Connections = disk write errors!

Hi there everyone!

First off, I posted this here as I couldn't quite find a place that best fit for it, I apologize if I made a mistake.

I have a dedicated server from a host in Denver, running FreeBSD 7.4 that runs an ircd, IRC services, an eggdrop, apache, inetd, sshd and Icecast. As Icecast begins receiving connections, the other apps are getting disk write "permission denied" errors and, in some cases, appear to be none-allowed disk access from that point on and eventually, the apps will crash!

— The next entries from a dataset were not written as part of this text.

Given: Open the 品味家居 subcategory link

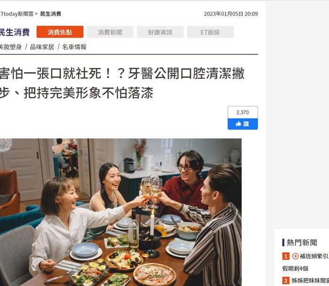Looking at the screenshot, I should [x=42, y=47].

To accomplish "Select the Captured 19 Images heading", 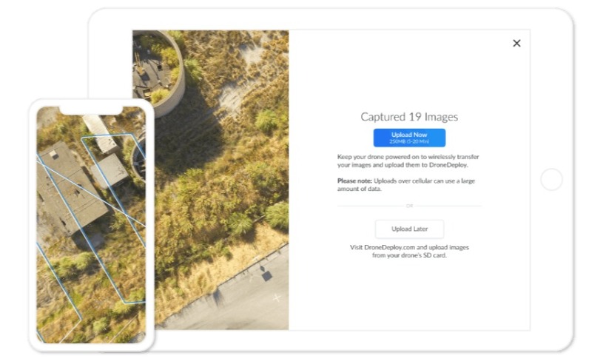I will coord(409,117).
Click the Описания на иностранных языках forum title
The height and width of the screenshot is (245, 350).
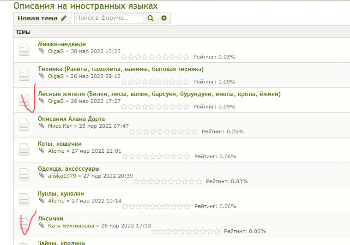(85, 6)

This includes IRC services, and even connections to the IRCD itself, the webserver, sshd, inetd and finally icecast itself will implode.

Although the issue begins at around 10 connections, it get progressively worse and worse as the connections increase; at around 260 connections, everything pukes and the server locks everything OUT- including SSH! The only remedy to this is to REBOOT the server to restore disk access again; that is, until icecast starts receiving connections again!

I have gone through all the tunables and tweaks that I can find.. I have had the host run tests on the hardware and they, too, can't figure it out, and then recommended that they replace the entire machine.. Which they did.. and lone behold.. the problem is STILL there.

I don't know how to describe it- its like a "memory leak, but for descriptors" I'm not even sure Icecast itself is the blame, however that surely aggravates the problem REAL QUICK.

Here's some info: (note the server is not running anything except sshd)

The Server itself is a Intel E800 (3 Ghz) with 4 GBs RAM and a 1 TB HDD, connected with 100 Base T (ethernet) to the net, Dedicated.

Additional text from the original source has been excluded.